Exercise:
Your answer must hold only the lines below from the line containing "You are a GUI" through the line containing "under blue Pros", each reproduced exactly.

:: Source records ::

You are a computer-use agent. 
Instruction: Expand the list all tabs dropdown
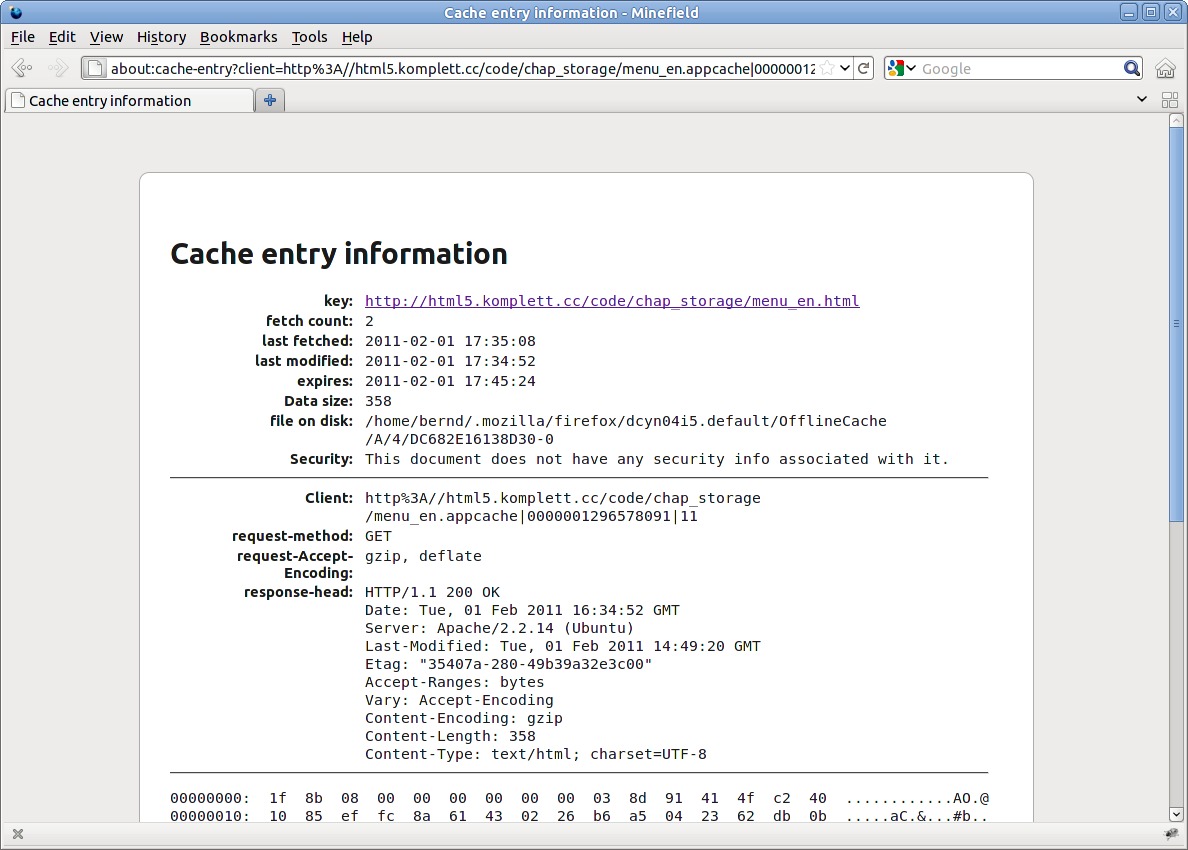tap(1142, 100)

:::
:: Source records ::

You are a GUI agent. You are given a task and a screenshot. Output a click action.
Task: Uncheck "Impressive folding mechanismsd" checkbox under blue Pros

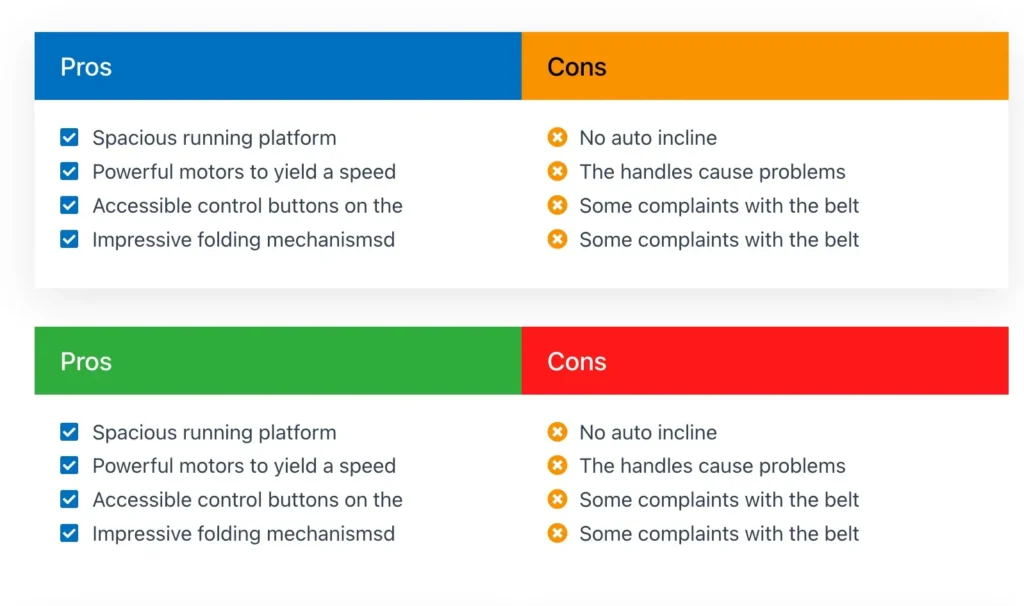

:::
:: Source records ::

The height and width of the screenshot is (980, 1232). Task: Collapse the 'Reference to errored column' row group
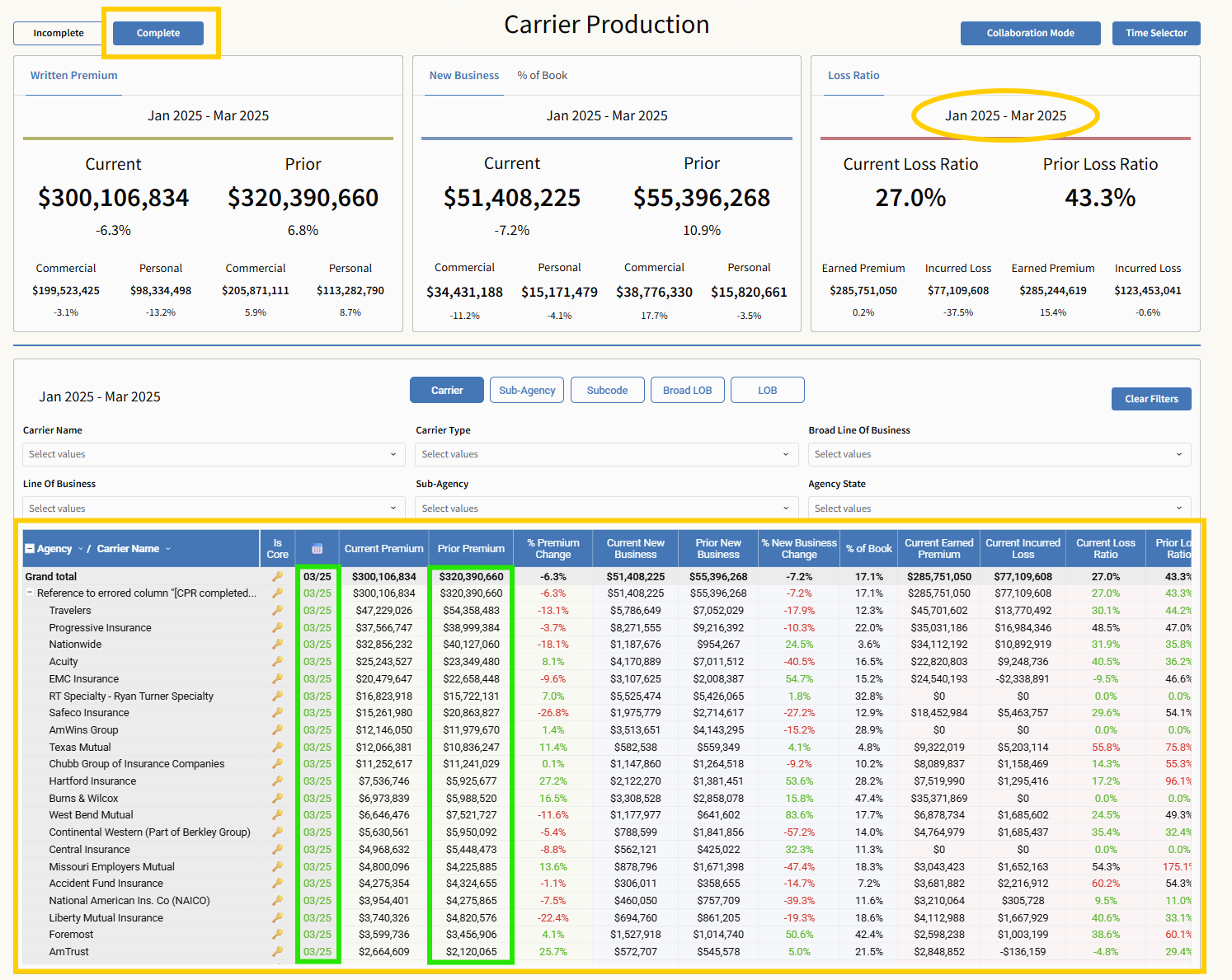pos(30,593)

:::

Exercise solution:
You are a GUI agent. You are given a task and a screenshot. Output a click action.
Task: Uncheck "Impressive folding mechanismsd" checkbox under blue Pros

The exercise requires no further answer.